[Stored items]
*** Begin section ***
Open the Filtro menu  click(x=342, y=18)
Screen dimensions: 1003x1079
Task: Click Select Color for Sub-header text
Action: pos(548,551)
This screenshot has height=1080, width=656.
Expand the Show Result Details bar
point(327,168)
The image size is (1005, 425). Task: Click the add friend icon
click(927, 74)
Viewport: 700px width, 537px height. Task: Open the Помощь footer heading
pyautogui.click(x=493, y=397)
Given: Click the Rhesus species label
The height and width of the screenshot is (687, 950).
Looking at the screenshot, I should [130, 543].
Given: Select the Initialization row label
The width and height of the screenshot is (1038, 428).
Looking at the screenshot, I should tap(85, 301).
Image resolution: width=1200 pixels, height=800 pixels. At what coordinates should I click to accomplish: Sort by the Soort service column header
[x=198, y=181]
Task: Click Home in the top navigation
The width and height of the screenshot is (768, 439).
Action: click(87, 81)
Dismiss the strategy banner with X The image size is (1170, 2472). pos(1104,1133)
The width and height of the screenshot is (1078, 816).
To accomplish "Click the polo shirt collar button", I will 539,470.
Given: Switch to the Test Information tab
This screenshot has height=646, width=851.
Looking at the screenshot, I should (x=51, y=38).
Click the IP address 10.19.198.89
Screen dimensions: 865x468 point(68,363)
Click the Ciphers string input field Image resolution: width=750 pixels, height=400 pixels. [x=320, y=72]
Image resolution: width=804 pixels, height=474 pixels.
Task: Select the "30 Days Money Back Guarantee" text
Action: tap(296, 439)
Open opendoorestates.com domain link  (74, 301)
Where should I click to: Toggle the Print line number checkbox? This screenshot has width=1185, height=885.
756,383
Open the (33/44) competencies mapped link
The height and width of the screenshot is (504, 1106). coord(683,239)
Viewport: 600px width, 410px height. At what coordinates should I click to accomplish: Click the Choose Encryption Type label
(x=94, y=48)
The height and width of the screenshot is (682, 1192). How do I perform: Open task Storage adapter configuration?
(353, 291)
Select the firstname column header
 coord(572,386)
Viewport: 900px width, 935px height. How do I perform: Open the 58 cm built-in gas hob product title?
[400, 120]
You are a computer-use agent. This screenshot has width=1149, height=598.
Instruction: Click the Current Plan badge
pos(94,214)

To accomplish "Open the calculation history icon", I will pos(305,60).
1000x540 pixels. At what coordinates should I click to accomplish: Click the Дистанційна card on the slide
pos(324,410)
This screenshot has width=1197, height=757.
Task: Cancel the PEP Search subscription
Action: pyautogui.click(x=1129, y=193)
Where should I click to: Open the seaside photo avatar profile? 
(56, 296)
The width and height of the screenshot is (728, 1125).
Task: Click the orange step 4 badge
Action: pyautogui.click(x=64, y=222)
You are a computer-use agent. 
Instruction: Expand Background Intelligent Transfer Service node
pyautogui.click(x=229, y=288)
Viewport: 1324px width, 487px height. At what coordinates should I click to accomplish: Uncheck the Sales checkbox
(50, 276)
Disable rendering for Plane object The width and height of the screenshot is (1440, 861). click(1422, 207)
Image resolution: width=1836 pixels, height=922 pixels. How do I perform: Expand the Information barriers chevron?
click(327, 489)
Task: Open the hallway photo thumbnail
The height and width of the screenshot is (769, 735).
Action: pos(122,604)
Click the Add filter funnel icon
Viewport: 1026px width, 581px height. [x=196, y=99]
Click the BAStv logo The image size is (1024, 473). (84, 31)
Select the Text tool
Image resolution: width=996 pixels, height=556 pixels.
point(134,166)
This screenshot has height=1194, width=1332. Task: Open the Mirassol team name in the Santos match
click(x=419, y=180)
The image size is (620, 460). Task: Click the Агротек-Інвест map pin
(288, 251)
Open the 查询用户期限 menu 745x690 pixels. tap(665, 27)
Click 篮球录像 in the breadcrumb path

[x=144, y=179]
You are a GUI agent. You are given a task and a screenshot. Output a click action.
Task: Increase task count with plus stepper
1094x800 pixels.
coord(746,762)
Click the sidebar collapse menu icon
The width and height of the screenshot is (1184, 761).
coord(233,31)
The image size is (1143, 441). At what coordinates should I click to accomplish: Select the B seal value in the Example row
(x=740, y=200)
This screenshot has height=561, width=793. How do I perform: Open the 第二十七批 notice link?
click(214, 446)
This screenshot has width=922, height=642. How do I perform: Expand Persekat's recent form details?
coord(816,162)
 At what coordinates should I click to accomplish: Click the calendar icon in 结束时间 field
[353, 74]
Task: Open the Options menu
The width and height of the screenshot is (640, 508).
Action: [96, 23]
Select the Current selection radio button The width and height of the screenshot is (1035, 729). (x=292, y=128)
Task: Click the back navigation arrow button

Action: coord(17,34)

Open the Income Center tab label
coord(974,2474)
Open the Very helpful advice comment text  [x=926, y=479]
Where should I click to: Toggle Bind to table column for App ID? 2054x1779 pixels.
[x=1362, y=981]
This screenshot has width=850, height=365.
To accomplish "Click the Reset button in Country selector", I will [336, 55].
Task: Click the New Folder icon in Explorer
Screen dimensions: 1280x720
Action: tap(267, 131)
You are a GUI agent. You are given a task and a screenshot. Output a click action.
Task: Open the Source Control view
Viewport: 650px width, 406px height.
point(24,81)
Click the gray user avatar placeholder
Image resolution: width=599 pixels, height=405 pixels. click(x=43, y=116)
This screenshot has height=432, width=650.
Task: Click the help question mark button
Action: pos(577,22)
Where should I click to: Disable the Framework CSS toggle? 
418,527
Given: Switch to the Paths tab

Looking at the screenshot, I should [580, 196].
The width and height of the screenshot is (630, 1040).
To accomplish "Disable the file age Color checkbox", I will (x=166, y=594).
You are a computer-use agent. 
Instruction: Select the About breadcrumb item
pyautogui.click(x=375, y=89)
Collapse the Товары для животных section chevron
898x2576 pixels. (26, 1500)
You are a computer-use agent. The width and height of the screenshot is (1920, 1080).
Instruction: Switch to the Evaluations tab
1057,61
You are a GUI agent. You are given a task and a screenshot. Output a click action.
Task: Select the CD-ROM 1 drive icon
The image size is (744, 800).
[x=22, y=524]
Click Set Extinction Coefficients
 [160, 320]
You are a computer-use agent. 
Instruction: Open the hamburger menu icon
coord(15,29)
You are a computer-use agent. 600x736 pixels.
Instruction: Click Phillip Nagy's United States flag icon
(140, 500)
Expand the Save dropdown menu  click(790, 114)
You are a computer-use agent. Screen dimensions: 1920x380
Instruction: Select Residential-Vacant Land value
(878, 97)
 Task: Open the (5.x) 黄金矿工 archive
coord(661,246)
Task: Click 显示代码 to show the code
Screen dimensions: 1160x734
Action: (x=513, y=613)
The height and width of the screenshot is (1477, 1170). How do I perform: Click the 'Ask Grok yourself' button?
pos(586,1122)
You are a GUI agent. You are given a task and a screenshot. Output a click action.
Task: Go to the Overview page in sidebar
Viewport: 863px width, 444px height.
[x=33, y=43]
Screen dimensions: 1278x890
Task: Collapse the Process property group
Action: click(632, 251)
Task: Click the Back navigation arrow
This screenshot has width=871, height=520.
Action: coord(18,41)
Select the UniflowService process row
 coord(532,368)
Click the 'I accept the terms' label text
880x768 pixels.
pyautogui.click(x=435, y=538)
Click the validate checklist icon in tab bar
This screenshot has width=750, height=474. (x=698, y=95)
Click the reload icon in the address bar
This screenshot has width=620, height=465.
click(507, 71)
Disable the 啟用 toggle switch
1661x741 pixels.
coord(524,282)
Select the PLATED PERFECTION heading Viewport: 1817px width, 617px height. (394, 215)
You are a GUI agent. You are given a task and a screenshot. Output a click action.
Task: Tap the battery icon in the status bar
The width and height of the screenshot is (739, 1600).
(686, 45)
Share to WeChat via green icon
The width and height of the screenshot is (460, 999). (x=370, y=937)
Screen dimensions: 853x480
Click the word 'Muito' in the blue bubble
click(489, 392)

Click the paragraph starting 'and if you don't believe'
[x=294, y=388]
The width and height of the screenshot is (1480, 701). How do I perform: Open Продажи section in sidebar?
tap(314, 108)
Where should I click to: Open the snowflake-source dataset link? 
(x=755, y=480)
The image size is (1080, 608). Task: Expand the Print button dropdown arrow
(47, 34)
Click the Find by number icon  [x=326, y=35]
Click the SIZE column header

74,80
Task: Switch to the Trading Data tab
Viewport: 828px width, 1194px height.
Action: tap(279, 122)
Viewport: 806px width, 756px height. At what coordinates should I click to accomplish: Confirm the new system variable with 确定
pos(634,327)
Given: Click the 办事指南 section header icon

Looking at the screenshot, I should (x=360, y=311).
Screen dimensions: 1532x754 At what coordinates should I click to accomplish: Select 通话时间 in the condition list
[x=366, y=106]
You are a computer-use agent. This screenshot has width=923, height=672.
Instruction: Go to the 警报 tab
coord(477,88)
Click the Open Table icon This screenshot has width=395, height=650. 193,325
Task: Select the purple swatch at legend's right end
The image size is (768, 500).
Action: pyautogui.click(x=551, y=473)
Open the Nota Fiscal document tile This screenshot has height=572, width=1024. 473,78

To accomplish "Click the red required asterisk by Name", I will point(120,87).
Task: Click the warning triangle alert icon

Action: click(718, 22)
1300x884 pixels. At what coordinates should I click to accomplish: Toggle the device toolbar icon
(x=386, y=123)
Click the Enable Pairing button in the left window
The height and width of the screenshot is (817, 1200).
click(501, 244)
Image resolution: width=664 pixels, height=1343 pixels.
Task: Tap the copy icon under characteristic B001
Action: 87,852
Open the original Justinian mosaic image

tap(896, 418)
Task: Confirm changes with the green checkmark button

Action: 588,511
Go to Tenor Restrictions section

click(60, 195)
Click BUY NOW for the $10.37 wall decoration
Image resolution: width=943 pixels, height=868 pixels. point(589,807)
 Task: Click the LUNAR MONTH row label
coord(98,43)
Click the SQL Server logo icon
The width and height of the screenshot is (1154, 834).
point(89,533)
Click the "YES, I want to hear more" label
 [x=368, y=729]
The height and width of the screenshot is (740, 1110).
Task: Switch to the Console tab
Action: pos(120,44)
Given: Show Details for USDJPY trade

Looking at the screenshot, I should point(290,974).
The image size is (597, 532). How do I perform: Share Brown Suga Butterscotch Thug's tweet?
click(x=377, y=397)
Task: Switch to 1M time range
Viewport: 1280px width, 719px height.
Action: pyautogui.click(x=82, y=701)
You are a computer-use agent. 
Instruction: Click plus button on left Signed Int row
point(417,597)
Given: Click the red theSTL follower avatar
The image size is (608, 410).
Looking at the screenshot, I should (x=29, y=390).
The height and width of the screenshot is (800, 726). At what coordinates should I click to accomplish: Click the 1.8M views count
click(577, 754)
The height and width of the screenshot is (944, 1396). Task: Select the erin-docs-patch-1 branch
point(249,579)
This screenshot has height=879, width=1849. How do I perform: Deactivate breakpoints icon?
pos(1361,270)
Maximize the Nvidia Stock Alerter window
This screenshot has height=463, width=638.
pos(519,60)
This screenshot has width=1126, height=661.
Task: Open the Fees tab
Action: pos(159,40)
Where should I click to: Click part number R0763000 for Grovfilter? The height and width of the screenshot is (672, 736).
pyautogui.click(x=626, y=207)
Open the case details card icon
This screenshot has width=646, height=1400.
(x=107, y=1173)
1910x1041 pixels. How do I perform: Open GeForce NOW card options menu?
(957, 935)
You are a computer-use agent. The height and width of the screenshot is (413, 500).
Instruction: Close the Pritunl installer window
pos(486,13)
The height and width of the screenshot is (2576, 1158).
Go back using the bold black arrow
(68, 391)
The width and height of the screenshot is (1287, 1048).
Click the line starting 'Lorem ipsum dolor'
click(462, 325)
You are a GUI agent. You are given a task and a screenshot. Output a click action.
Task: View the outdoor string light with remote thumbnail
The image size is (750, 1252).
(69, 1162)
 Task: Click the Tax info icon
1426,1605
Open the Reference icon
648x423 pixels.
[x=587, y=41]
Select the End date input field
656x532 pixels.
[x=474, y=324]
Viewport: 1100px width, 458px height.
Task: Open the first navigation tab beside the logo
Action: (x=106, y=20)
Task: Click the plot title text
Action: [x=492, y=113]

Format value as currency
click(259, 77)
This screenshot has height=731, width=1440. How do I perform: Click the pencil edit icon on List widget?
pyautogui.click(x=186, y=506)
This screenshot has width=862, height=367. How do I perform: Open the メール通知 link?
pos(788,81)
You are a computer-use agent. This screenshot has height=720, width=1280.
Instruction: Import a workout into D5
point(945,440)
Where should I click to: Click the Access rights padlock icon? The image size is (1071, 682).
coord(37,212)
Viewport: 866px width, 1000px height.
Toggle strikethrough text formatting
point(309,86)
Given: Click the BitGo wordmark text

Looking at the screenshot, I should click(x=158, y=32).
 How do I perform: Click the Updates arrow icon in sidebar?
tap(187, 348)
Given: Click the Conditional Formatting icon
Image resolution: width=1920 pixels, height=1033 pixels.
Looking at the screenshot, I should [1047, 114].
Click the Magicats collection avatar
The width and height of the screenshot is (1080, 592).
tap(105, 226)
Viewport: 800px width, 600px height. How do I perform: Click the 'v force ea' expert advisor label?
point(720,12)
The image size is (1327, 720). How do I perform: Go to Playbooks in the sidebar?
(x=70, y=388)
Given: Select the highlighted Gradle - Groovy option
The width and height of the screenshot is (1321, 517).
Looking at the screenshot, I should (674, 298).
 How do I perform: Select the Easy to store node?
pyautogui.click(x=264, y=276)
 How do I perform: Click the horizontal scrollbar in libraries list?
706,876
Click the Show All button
*** End section ***
__TASK PROMPT__. Return a copy of each line in the entries that carries the string "will".

__ANSWER SECTION__.
To accomplish "Click the polo shirt collar button", I will 539,470.
To accomplish "Open the calculation history icon", I will pos(305,60).
To accomplish "Click the Reset button in Country selector", I will [336, 55].
To accomplish "Disable the file age Color checkbox", I will (x=166, y=594).
To accomplish "Click the red required asterisk by Name", I will point(120,87).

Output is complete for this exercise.